In a bid to unclutter my in-box after a couple of very unproductive and to be honest, quite down days I came across an article. It seemed to have been written just for me on that particular day! I know many of you are also having ups and downs so I want to share what I feel are the most important things it contained.
If the word ‘burnout’ does not sound quite right, then think of it as a type of exhaustion. Something not necessarily related to work.
We used to do so much on autopilot. I would drive to the studio, you may have driven to an office. The school run, morning coffee break, weekly fitness class. These were things coded into our brains, we didn’t have to think about them. Now, so much is new and I know for a fact my brain is working a lot harder!
When the ground beneath your feet feels shaky it evokes both a physical and mental response. Low level or not, it’s happening.

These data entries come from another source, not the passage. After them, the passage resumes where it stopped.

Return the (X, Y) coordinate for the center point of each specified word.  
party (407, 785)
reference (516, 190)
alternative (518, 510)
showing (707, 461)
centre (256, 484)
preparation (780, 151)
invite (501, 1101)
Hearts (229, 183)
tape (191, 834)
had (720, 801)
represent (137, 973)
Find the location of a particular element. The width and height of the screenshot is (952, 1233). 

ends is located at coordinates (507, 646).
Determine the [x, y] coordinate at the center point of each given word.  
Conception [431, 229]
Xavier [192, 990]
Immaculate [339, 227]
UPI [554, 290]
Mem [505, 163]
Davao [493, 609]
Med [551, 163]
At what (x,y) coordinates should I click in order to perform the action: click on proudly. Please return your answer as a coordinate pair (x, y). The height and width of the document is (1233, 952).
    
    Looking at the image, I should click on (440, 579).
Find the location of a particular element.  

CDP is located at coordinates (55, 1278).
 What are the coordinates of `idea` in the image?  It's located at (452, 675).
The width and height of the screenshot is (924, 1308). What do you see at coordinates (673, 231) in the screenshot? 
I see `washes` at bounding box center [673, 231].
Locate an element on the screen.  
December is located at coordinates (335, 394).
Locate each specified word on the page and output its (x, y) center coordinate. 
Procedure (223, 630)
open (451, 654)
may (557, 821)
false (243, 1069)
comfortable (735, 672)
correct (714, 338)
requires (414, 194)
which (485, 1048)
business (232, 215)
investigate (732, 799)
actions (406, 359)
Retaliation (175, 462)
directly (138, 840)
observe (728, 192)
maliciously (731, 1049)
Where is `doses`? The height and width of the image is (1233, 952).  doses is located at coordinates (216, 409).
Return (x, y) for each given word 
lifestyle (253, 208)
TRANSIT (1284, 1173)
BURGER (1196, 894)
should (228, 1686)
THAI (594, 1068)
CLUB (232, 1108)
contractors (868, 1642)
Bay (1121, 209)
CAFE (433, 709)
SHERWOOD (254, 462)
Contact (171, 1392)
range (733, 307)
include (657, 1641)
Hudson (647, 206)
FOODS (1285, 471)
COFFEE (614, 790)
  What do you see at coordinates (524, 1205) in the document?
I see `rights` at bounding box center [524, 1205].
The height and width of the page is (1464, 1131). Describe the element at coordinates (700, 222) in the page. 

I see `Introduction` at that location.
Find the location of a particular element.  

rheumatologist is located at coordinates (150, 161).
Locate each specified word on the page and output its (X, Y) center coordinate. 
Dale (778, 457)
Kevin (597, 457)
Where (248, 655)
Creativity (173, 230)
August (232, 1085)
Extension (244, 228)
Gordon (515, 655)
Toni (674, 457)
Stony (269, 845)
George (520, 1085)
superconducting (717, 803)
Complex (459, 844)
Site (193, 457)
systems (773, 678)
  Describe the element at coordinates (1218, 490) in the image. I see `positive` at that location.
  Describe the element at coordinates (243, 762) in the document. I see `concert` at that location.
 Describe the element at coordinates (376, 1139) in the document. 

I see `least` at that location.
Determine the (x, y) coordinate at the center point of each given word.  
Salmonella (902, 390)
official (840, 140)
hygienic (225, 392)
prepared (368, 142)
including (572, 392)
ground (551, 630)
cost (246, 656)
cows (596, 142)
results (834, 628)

“We evolved to see uncertainty as potentially life-threatening. And more tension, more adrenalin means that our mind and body are working harder.” Often I think the ground has stopped shaking, only to wake up on a different day and struggle to keep my balance!
There is also the nagging worry about finances, health, the health of our loved ones, how all this is affecting our children – suddenly ‘exhaustion/burnout’ starts to make sense.
Do these sound familiar to you?
- The less you have to do the less you want to do?
- Getting on with stuff is harder?
- Getting into gear can take ages?
I ask, because these are some of what I am experiencing. I am pretty sure if you are a key worker, that list will seem alien and not familiar at all. You are working harder and feeling more driven than ever before. Exhaustion for you is exepected. That’s the difference I am struggling with.
So, what can we do about this sorry state of affairs? Here are some suggestions and my interpretation of how they will help us.
Separate work from rest
If working from home was not your norm before then you will have noticed that the lack of a start time and coffee breaks feels as though there are no boundaries. It is possible to work excessive hours or not get started at all! I have experienced both ends of this spectrum.
Break up the day, sit down to eat away from your work area. Make time for exercise. Stop at your normal time or if you have taken an hour out of your day to visit a parent or shop to avoid a crowd, work only that extra hour. No bonus for overtime remember!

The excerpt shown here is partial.